-- Start --

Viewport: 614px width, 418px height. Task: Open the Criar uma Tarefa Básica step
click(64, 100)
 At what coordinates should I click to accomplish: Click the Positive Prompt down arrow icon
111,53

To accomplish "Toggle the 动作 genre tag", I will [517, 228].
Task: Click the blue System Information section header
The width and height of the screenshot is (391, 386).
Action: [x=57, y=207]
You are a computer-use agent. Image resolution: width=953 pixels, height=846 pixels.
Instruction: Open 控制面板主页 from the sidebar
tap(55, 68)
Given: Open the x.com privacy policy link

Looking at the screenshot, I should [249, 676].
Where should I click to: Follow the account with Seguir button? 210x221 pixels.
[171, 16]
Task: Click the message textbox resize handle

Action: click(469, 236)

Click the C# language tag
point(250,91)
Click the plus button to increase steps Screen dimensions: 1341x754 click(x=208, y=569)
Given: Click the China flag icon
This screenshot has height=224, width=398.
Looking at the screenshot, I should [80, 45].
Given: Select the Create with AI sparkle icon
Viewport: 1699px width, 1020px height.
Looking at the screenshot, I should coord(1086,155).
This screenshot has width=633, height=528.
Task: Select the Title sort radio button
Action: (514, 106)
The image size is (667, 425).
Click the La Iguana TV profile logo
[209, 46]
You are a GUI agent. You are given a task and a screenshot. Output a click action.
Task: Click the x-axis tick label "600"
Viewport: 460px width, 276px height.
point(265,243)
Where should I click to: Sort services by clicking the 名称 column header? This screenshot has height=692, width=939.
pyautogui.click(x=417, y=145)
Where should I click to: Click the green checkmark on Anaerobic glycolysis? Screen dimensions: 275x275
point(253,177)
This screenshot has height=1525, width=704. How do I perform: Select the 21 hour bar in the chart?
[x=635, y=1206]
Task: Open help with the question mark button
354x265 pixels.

-- End --

What is needed: Give the lines of the data above, from the line with "Task: Click the message textbox resize handle" up to and including the line with "Looking at the screenshot, I should [80, 45].", as a JSON list of strings with one string per line. Leave out blank lines.

Answer:
[
  "Task: Click the message textbox resize handle",
  "Action: click(469, 236)",
  "Click the C# language tag",
  "point(250,91)",
  "Click the plus button to increase steps Screen dimensions: 1341x754 click(x=208, y=569)",
  "Given: Click the China flag icon",
  "This screenshot has height=224, width=398.",
  "Looking at the screenshot, I should [80, 45]."
]